**Exercise prompt**
Count the lines in the records that contain the word "Click", matching case exactly, and give only the number.

**Provided data**
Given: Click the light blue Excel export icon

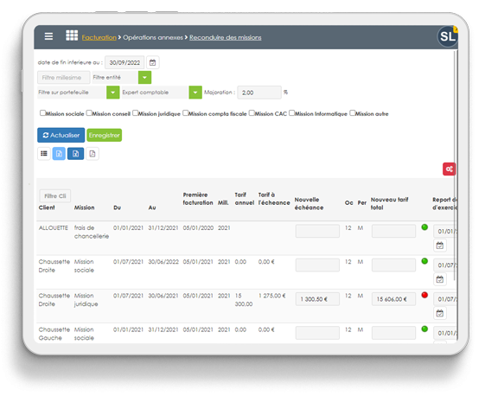Looking at the screenshot, I should tap(59, 153).
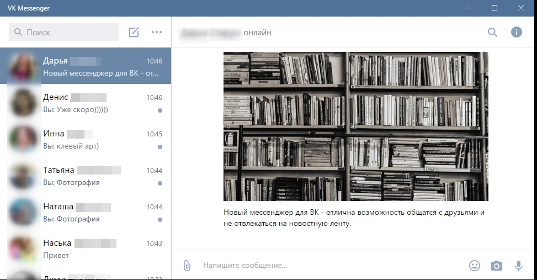Open the emoji smiley picker
Image resolution: width=537 pixels, height=280 pixels.
coord(474,266)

**The output**
1